Le titre du film, Bixa Travesty, traduit par «trav-tapette» (mais aussi «trav-pédé»), extrait d’une chanson de Linn da Quebrada, donne la tonalité d’une artiste qui se réapproprie les insultes homophobes et transphobes pour les faire siennes, les confisquant ainsi, leur retirant leur venin pour les associer à sa fierté et son identité. Se présentant comme femme cis* alors que son corps semble objectivement masculin, elle bouscule les codes normés dans une démarche provocante revendiquée.

Associée dès la préparation du documentaire de Claudia Priscilla et Kiko Goifman, Linn, artiste de rap, le transforme en autoportrait militant au cœur la scène queer brésilienne et la réalité sociale d’un pays en passe de basculer vers l’extrême-droite. Ses textes, ses mises en scène, la nudité de son corps, s’inscrivent dans une démarche artistique globale dans laquelle l’intime et la création ne font plus qu’un.


© Arizona Distribution

Ici le corps devient sujet d’étude et objet de lutte, sa représentation comme sa plastique venant interpeller les questions de genre. Se transformant ou pas, s’exposant sans fard, il fournit à Linn la matière d’une constante quête identitaire.

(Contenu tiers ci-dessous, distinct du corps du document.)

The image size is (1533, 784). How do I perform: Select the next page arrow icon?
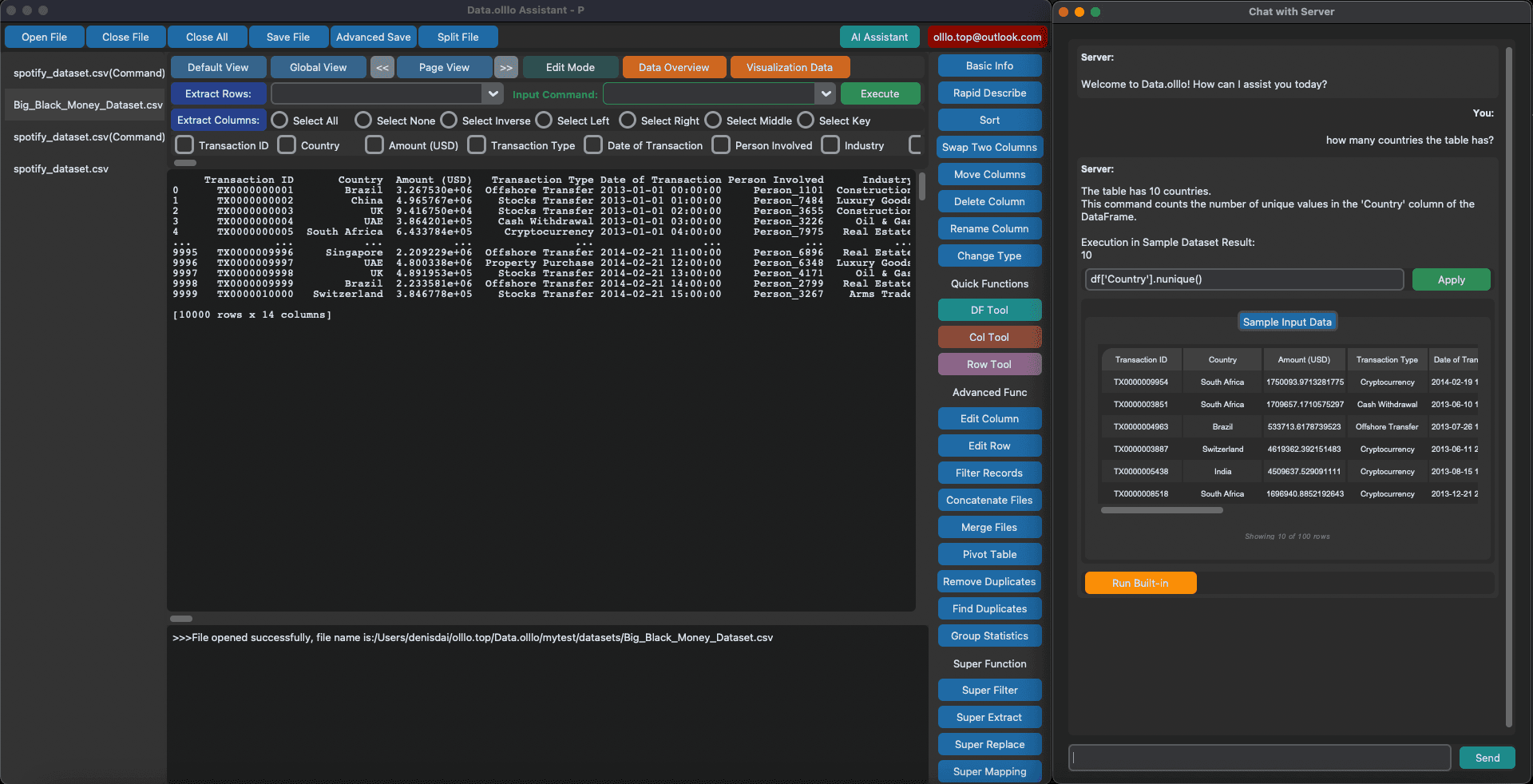click(506, 67)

Puisant dans ses archives personnelles, fournissant aux cinéastes d’incroyables images de la période où, abreuvée de chimiothérapie, elle luttait contre un cancer des testicules, elle s’interroge sur ce corps alors aux mains des médecins : nue et imberbe, elle mime de singulières performances devant la caméra d’une amie, se réappropriant ainsi son moi confisqué.

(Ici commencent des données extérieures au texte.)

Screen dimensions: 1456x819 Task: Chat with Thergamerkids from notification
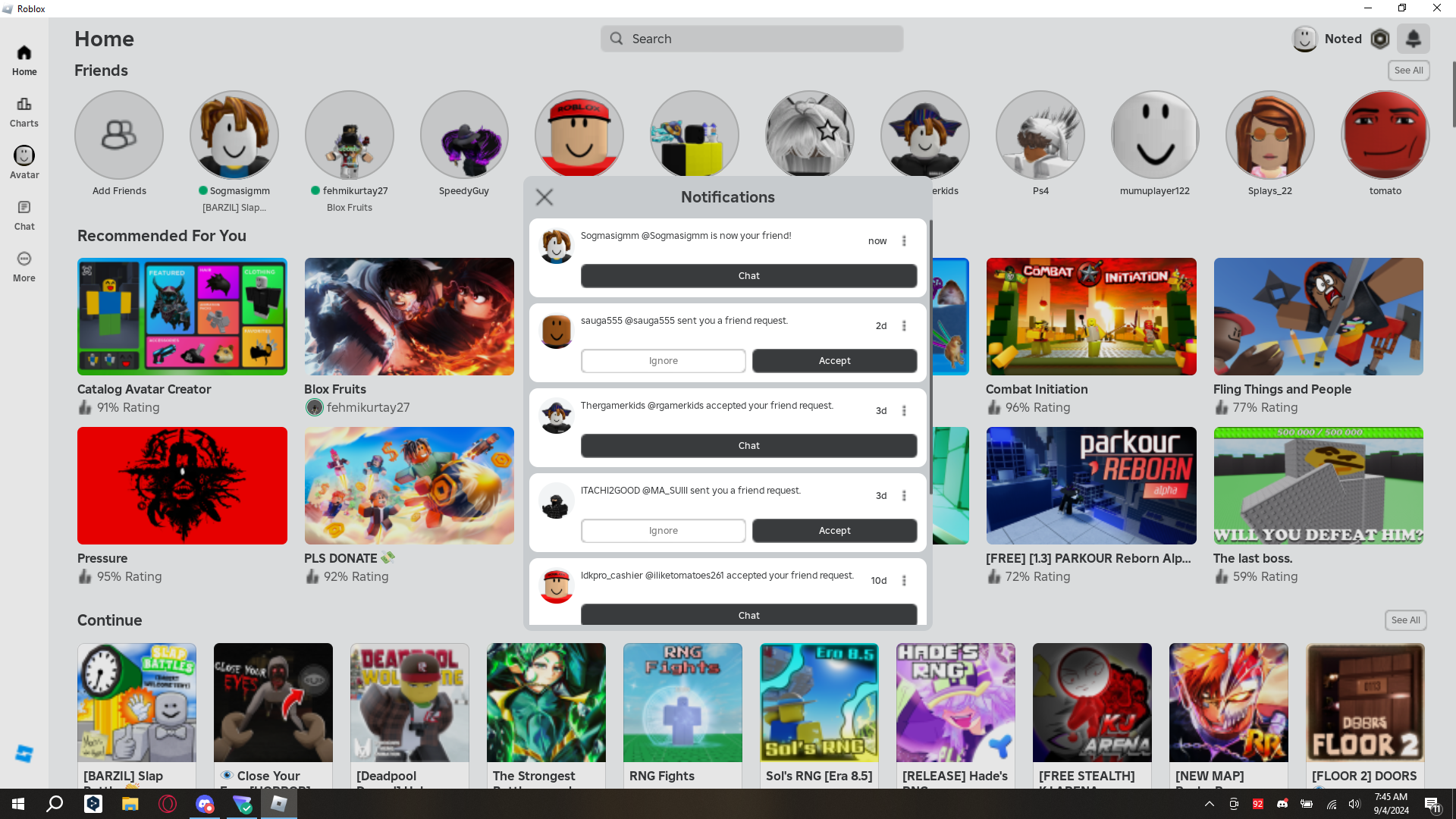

S’exprimant sur scène comme à la radio, auprès de sa mère ou de ses ami.es (et notamment l’artiste Jup do Bairro), Linn da Quebrada affirme la nécessité de s’aimer soi-même pour faire face à l’adversité. Si le discours ne semble pas nouveau, la méthode s’impose et explique le succès désormais rencontré par l’artiste. La caméra de Claudia Priscilla et Kiko Goifman, impliquée mais respectueuse dans sa complicité, capte au plus près la nature profondément positive de son modèle. Les textes de Linn parlent de sexe, de domination masculine et de féminité pour mieux lutter contre les clichés. Revendiquant la nécessité d’être efféminé, elle provoque frontalement les tabous, y compris homosexuels.


© Arizona Distribution

Ainsi, bien au-delà du portrait d’une personne à la marge, qu’elle soit perçue comme transgenre, homosexuelle ou travestie, Bixa Travesty développe une analyse sur l’art engagé et revient aux sources de la performance : confronter son corps au monde, le transformer en vecteur de questionnements liés à sa nature même, susciter des réactions. Active et déterminée, farouche et insolente, Linn da Quebrada rayonne d’un feu intérieur communicatif.

 

* Cis pour cisgenre : le cisgenre est un type d’identité de genre où le genre ressenti d’une personne correspond à son sexe biologique, assigné à sa naissance. Le mot est construit par opposition à celui de transgenre, pour une personne qui s’identifie à un autre genre que celui de son sexe biologique et assigné à sa naissance.